First, it’s taking hold in retail, you will see widespread adoption in the “AI intranet” area: Chat with PDF, knowledge bases and internal call centres.
With the consumption that these kinds of apps drive, companies like Microsoft, Google, and even Oracle are starting to report results from AI. Outside of the realm of hyperscalers, other AI infrastructure companies will likely start to highlight lifts in the earnings reports they release in the first quarter of 2025.
The Path to Production for GenAI Applications
The groundwork has already been laid for consumption-based AI infrastructure companies. There are strong, commercial proof points that show what’s possible for a large base of domain-specific, bespoke applications. From the creative AI apps — Midjourney, Adobe Firefly, and other image generators, for example — to knowledge apps like GitHub, Copilot, Glean, and others, these applications have enjoyed great adoption and have driven significant productivity gains.

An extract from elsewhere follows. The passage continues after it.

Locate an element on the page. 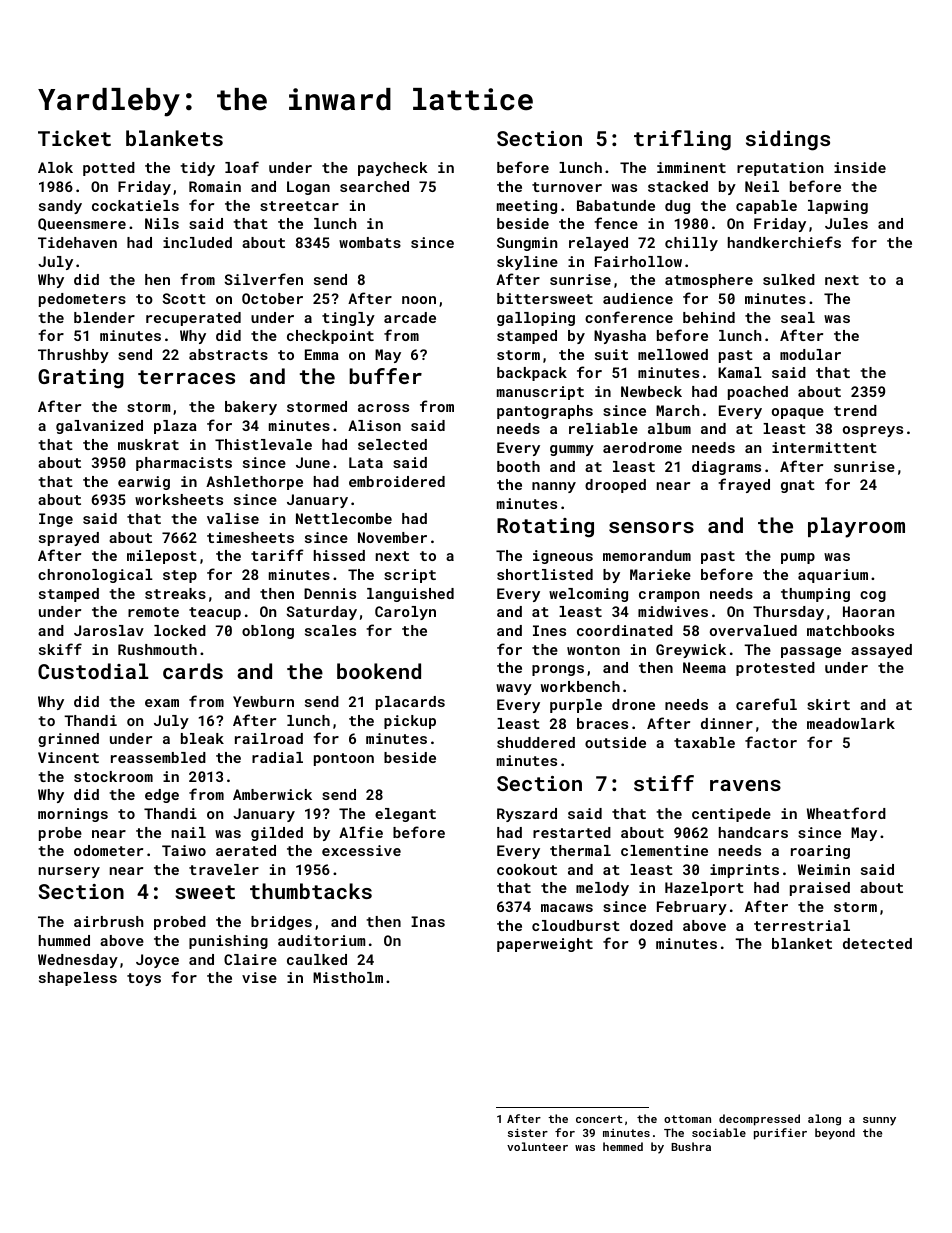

Progress on bespoke apps is most advanced in industries and use cases that need to facilitate delivering knowledge to the point of interaction. The knowledge will come from their own data, using off-the-shelf models (either open source or proprietary), RAG, and the cloud provider of their choice.
Three elements are required for enterprises to build bespoke GenAI apps that are ready for the rigors of functioning at the production scale: smart context, relevance, and scalability.
Smart Context
Proprietary data is used to generate useful, relevant, and accurate responses in GenAI applications.

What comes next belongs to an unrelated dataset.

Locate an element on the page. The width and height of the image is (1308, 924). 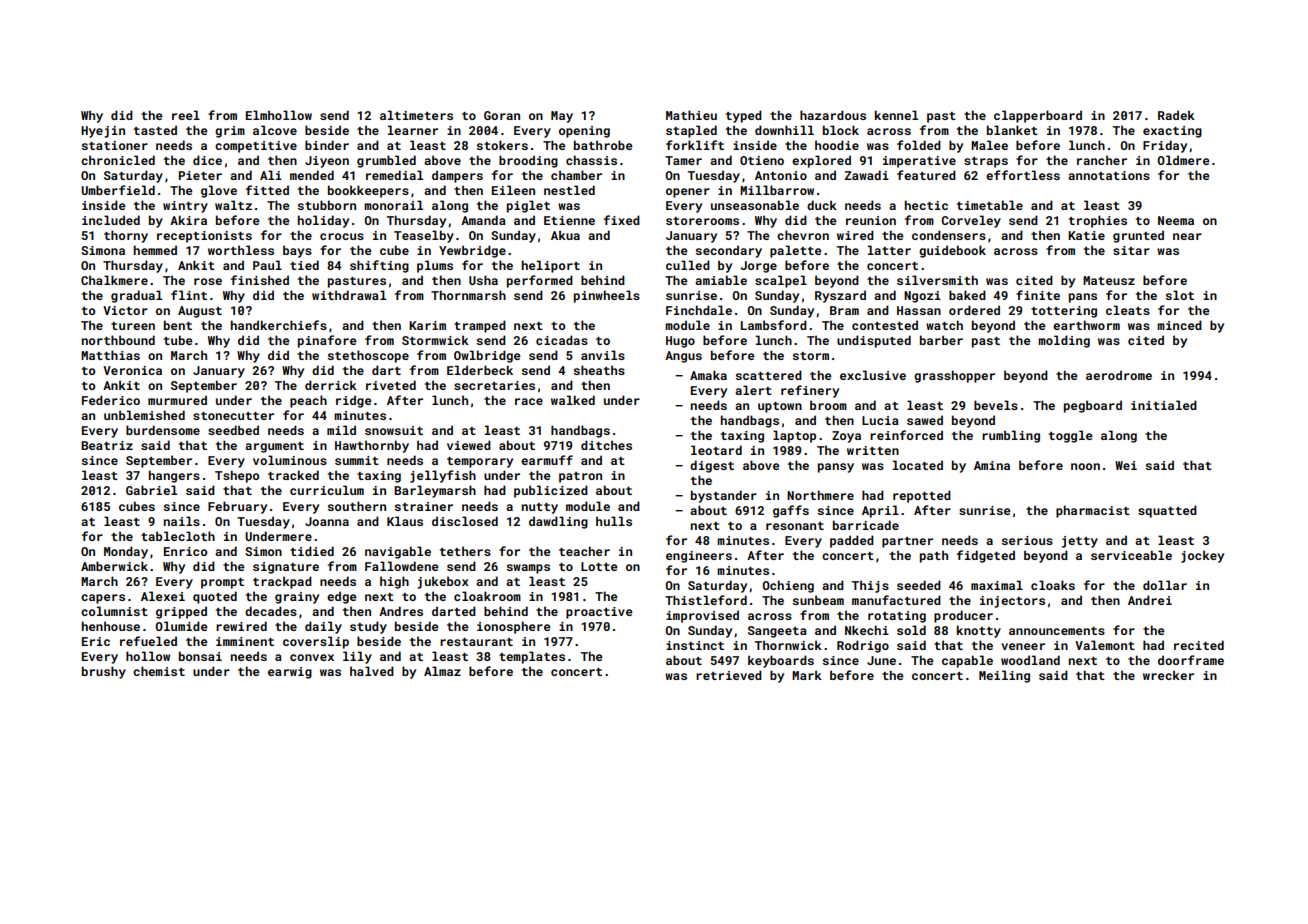
exclusive is located at coordinates (873, 375).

Applications take user input in the shape of all kinds of data and feed it all into an embedding engine, which essentially derives meaning from the data, retrieves information from a vector database using RAG, and builds the “smart context” that the LLM can use to generate a contextualised, hallucination-free response that’s presented to the user in real-time.
Relevance
This isn’t a topic you hear much about at operational database companies. But in the field of AI and vector databases, relevance is a mix of recall and precision that’s critical to producing useful, accurate, non-hallucinatory responses.

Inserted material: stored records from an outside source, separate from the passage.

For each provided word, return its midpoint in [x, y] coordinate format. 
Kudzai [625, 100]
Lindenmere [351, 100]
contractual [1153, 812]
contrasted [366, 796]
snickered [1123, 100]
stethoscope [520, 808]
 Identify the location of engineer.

Unlike traditional database operations, vector databases enable semantic or similarity search, which is non-deterministic in nature. Because of this, the results returned for the same query can be different depending on the context and how the search process is executed. This is where accuracy and relevance play a key role in how the vector database operates in real-world applications. Natural interaction requires that the results returned on a similarity search are accurate AND relevant to the requested query.
Scalability
GenAI apps that go beyond POCs and into production require high throughput. Throughput essentially is the amount of data that can be stored, accessed, or retrieved in a given amount of time. High throughput is critical to delivering real-time, interactive, data-intensive features at scale; writes often involve billions of vectors from multiple sources, and GenAI applications can generate massive amounts of requests per second.
Wrapping Up
As with earlier waves of technology innovation, GenAI is following an established pattern, and all signs point to it moving even faster than previous tech revolutions. If you cut through all the negative and positive hype about it, it’s clear that promising progress is being made by companies working to move their POC GenAI apps to production.
And companies like DataStax that provide the scalable, easy-to-build-on foundations for these apps will start seeing the benefits of their customers’ consumption sooner than some might think.